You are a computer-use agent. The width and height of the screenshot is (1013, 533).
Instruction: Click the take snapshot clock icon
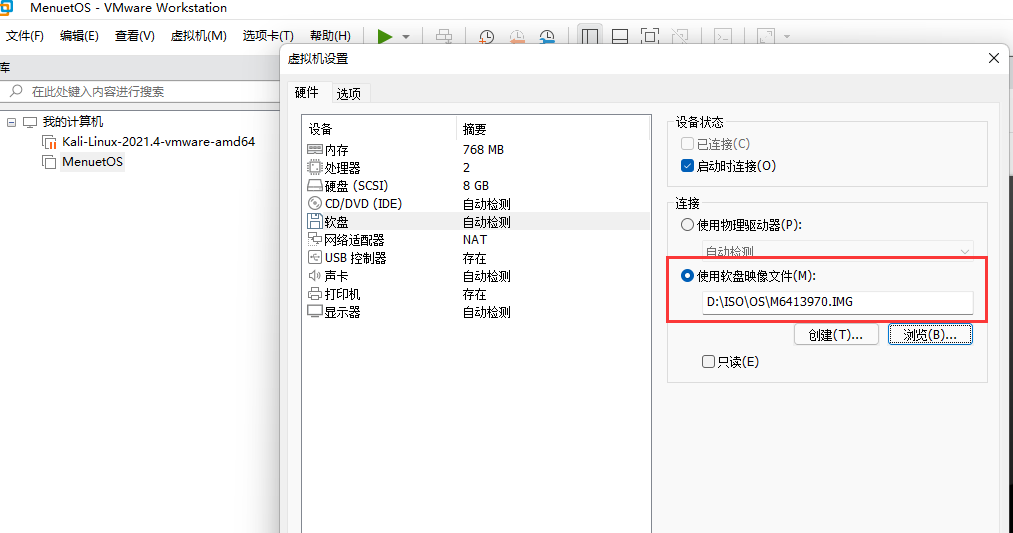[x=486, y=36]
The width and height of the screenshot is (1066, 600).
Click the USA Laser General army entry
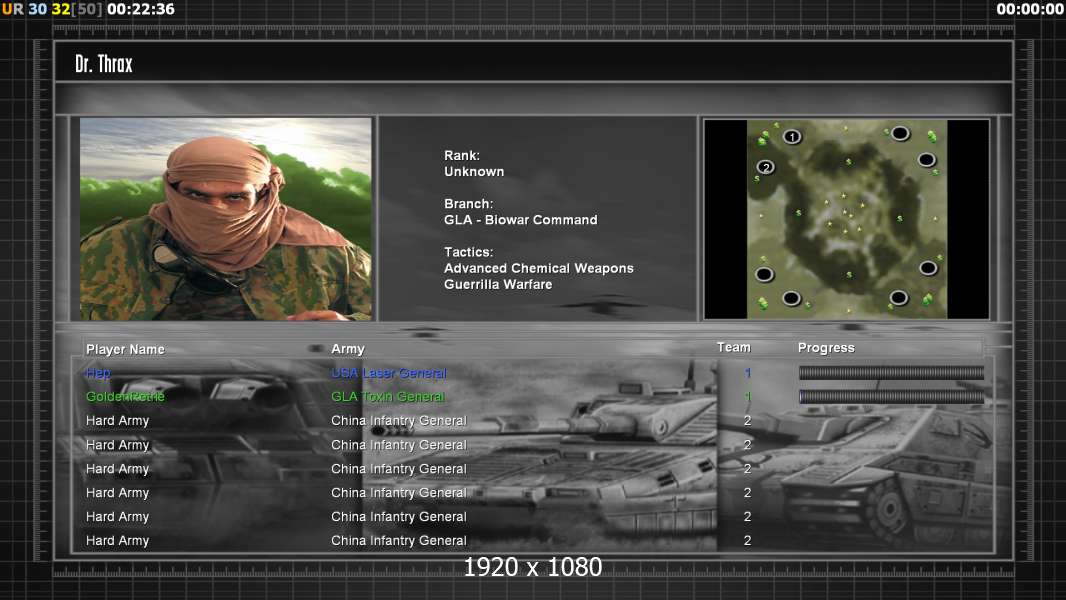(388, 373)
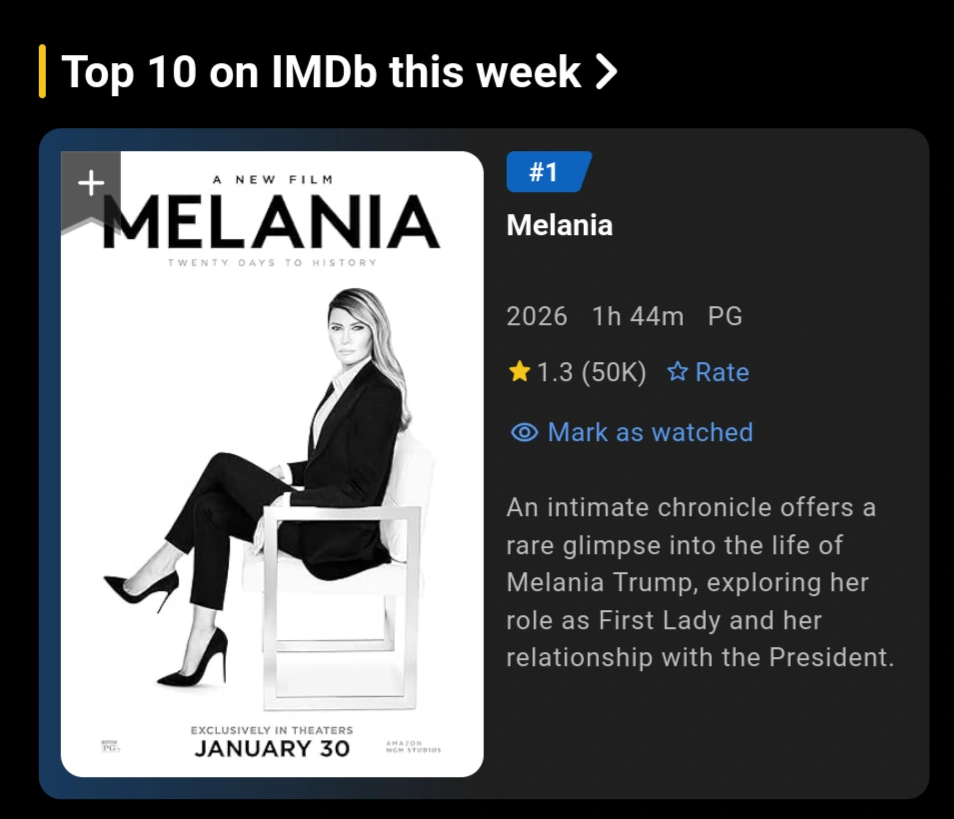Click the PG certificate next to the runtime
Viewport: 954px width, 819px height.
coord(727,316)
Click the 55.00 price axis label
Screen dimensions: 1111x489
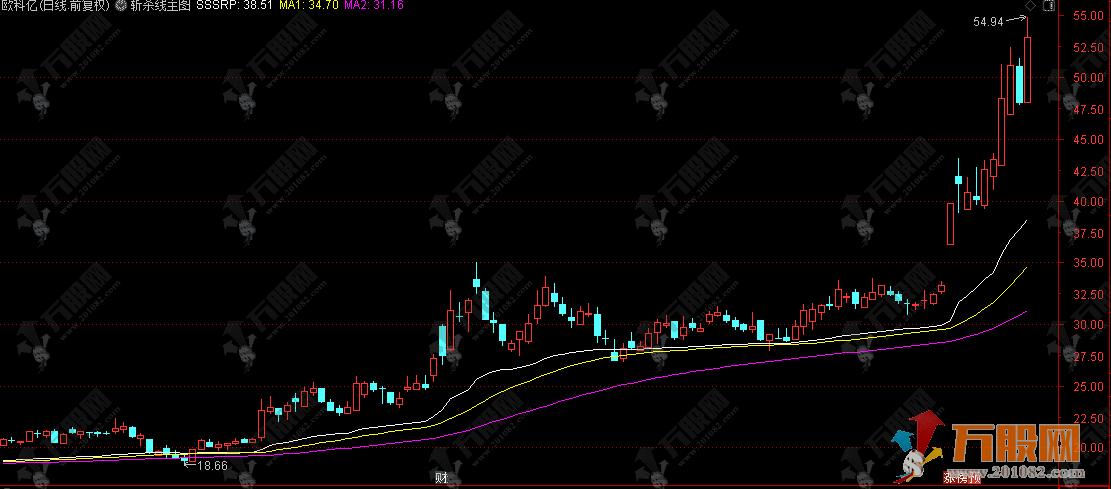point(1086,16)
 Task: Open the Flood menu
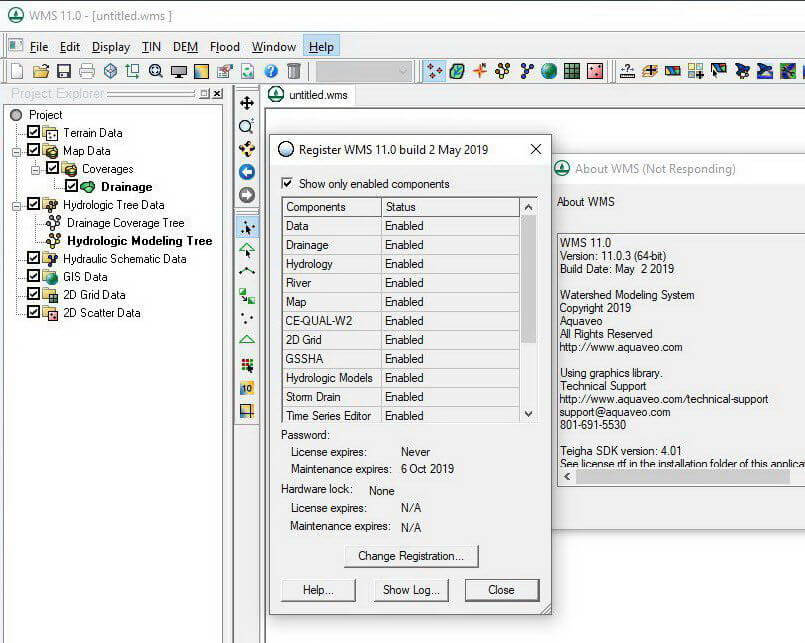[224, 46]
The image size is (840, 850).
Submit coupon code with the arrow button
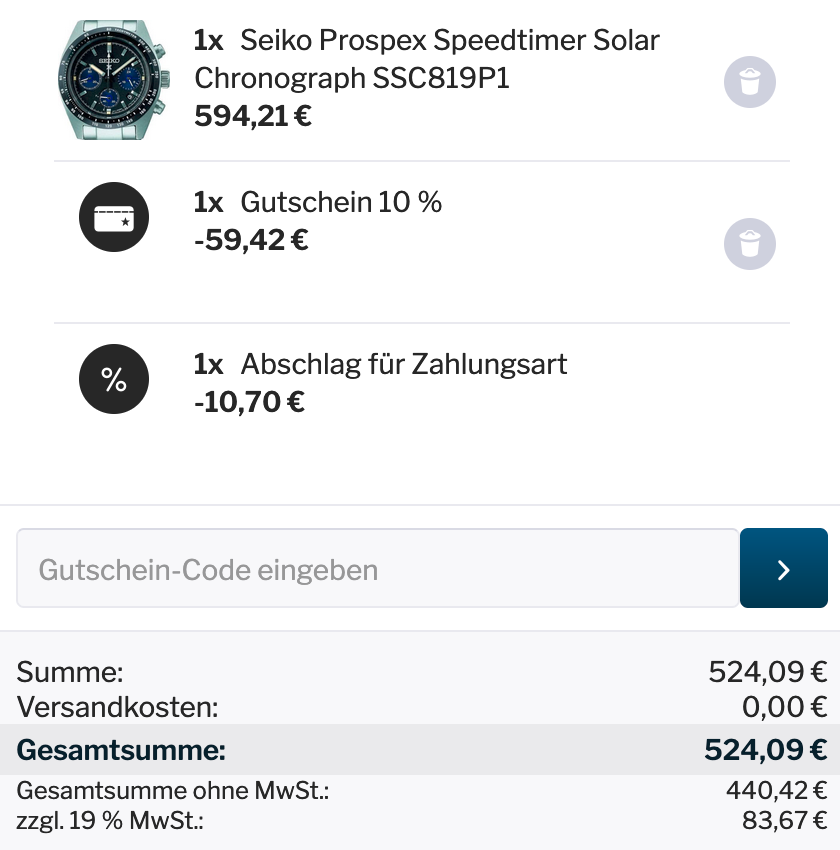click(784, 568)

* * *

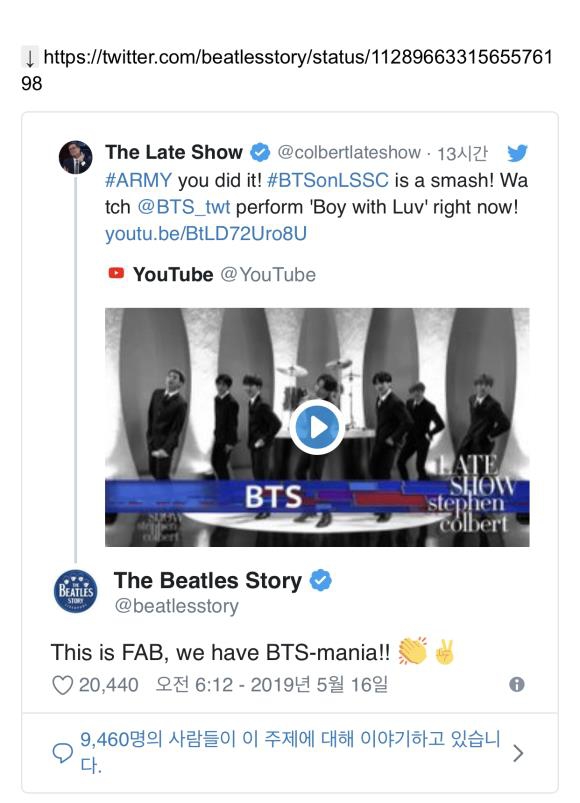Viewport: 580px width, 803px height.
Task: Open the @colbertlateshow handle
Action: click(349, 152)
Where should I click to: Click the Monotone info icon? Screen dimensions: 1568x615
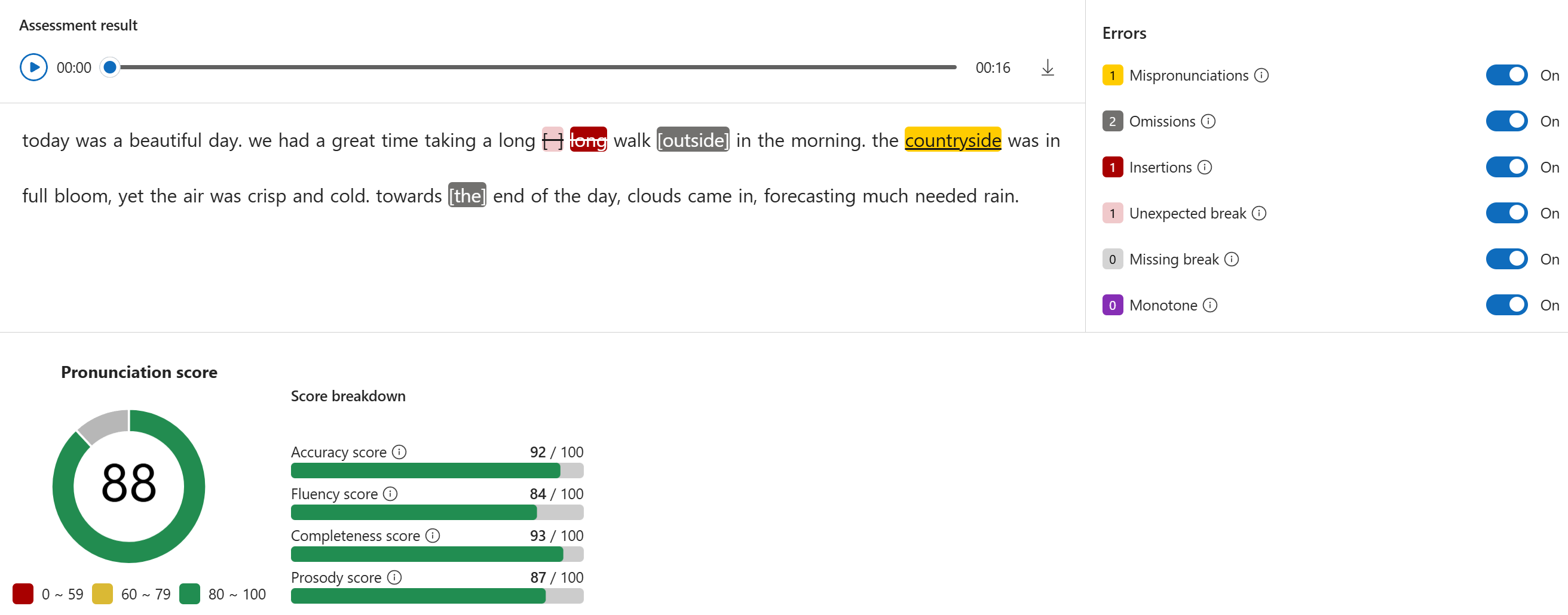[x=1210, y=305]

---

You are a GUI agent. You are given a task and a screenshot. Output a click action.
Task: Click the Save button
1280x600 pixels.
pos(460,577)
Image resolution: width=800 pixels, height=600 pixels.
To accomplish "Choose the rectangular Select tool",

▸ **WHAT YOU HAVE TO DO**
From the listing above, the lines starting with the one that has "You are a GUI" and running through the one that has "the rectangular Select" should be copied exactly, ends included.

▸ **FINISHED EXERCISE**
You are a GUI agent. You are given a task and a screenshot. Output a click action.
Task: Click the Save button
1280x600 pixels.
pos(460,577)
Image resolution: width=800 pixels, height=600 pixels.
To accomplish "Choose the rectangular Select tool",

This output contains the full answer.